Reducing customer churn is critical because it directly affects a company’s profitability and long-term success. In fact, data shows that a mere 5% increase in customer retention can boost profits by 25% to 95%. 

In this context, cohort analysis is one of the best tools to tackle churn. It gives businesses a clearer view of customer behavior, allowing them to see how different groups of customers interact over time.

This way, it’s easier to address the specific needs of different customer groups, which not only reduces churn but also improves brand affinity and customer satisfaction.

Why cohort analysis is essential for customer retention 

Cohort analysis is a data segmentation method that groups customers based on shared characteristics or behaviors over a specific time period. Instead of analyzing all customers as one entity, cohort analysis focuses on smaller, more defined groups to uncover behavioral patterns. 

This approach offers a deeper and more actionable perspective on customer retention and churn. It also comes with several critical benefits that contribute to improved customer retention.

1. Identifying trends over time

Cohort analysis enables businesses to monitor customer behavior across specific time periods, revealing trends that are often missed with broader analytics. Cohorts can highlight how engagement changes during critical periods, such as the first 30 or 90 days after a customer signs up. 

These insights reveal moments in the customer lifecycle where satisfaction may drop or loyalty increases, allowing companies to take timely action. This detailed understanding helps improve customer experience at key touchpoints, reducing churn and enhancing retention rates in a targeted, effective manner.

2. Pinpointing churn causes

Segmenting customers into cohorts allows businesses to uncover the root causes of churn specific to each group. Traditional analytics often show overall churn rates but fail to reveal why customers are leaving. 

Cohort analysis digs deeper, identifying particular reasons, such as poor onboarding or unmet expectations for certain groups. With this knowledge, companies can develop targeted solutions to address the factors driving churn. 

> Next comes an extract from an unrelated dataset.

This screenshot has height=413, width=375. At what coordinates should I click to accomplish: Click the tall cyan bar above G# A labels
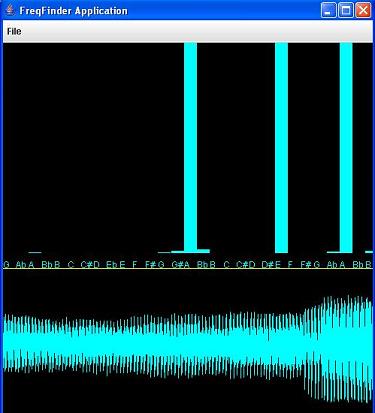click(x=190, y=147)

This can be through product improvements, customer support enhancements, or refining their communication strategies to better align with customer expectations.

3. Customizing retention strategies

Every customer group has distinct behaviors and needs, and cohort analysis helps businesses tailor retention strategies to match these differences. 

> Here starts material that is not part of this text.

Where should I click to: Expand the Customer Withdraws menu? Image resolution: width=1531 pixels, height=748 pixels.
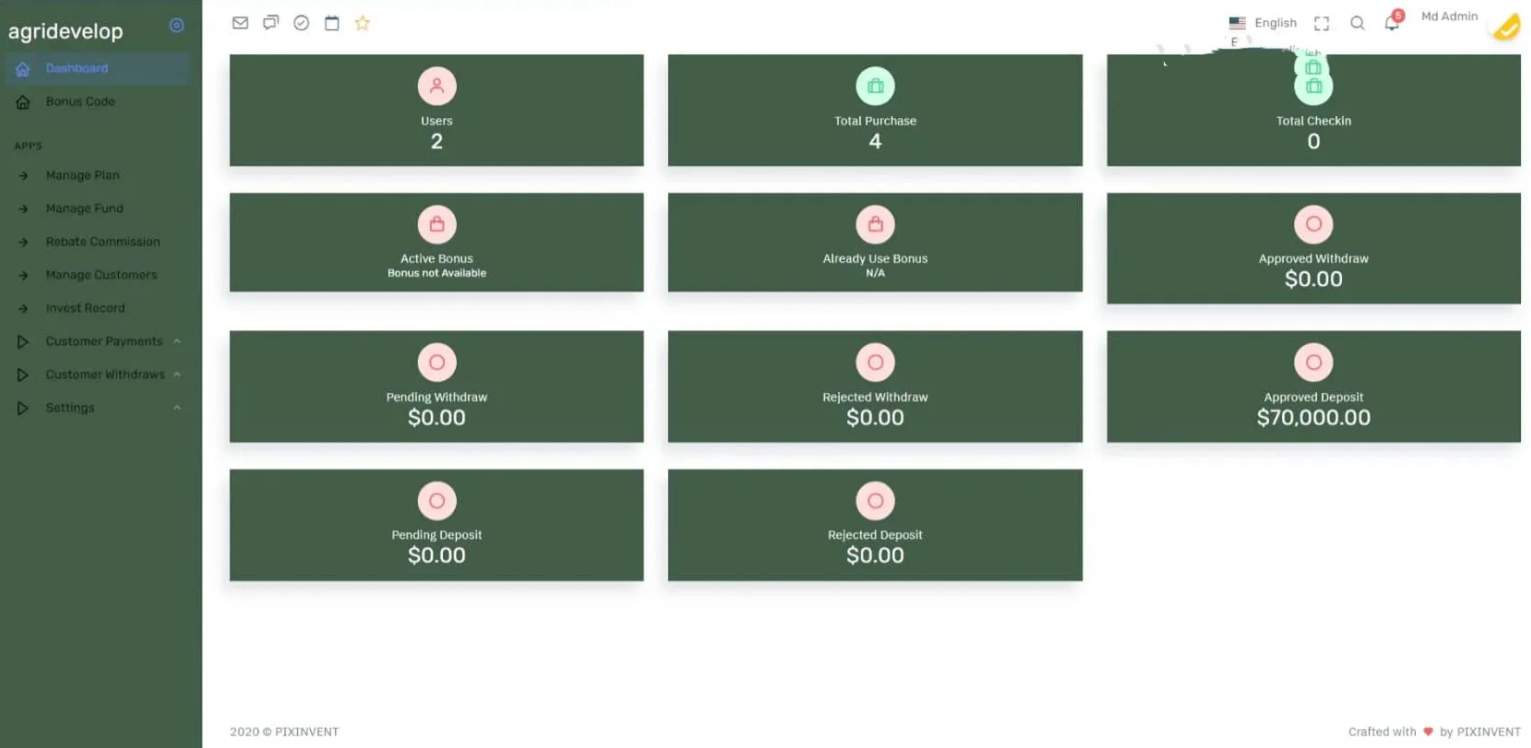click(x=105, y=375)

New customers might require more educational content or a refined onboarding process, while long-term users may respond better to loyalty rewards or personalized offers. 

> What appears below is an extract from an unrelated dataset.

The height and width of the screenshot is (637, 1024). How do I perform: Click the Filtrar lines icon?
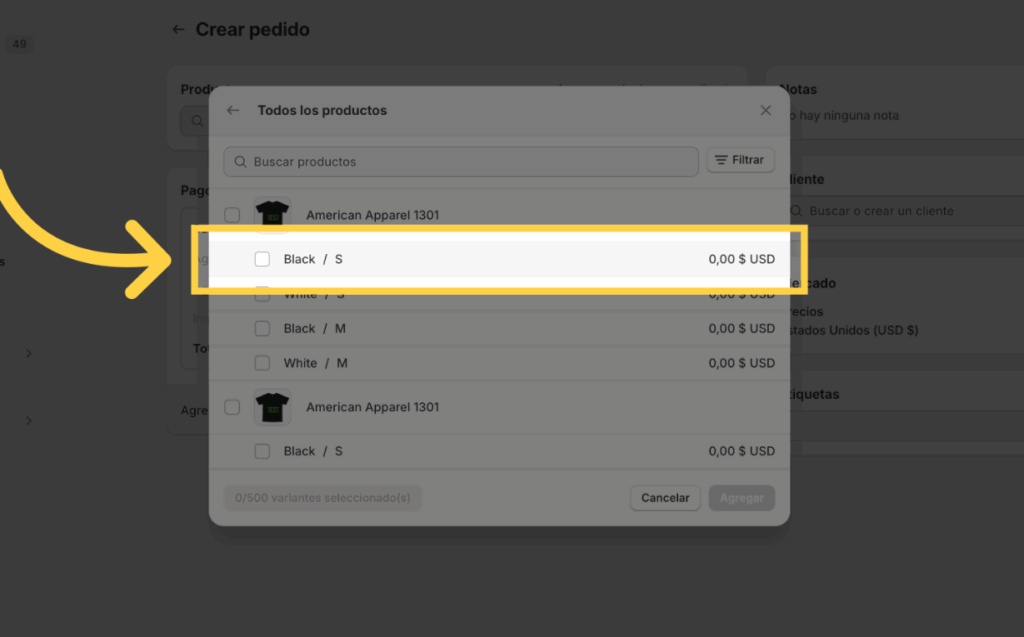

With insights from cohort analysis, you can create targeted approaches that resonate with each group, improving their chances of keeping customers engaged and loyal over time. This personalization leads to stronger customer relationships and a better overall retention rate.

4. Enhancing customer lifetime value (CLV)

Cohort analysis contributes to an increase in CLV by enabling businesses to reduce churn and extend the duration of customer engagement. When companies understand the reasons behind churn for specific cohorts, they can implement strategies that encourage customers to stay longer, resulting in a higher CLV. 

Additionally, retaining existing customers tends to be more cost-effective than acquiring new ones. This makes cohort analysis a valuable tool for boosting profitability by enhancing customer loyalty and reducing the costs associated with acquiring new customers.

6. Making data-driven decisions

Cohort analysis empowers businesses with clear, actionable insights that facilitate informed, data-driven decisions. Instead of relying on assumptions or general trends, this method allows companies to see exactly how different customer groups respond to various strategies and changes. 

For instance, offering discounts might increase retention for one cohort but have no effect on another. These insights help businesses focus resources on strategies that are proven to work, refining their approach to customer retention in an efficient and effective manner.

How to perform cohort analysis

Cohort analysis can be a powerful tool to help reduce customer churn, but to get the most out of it, you need a clear, step-by-step approach.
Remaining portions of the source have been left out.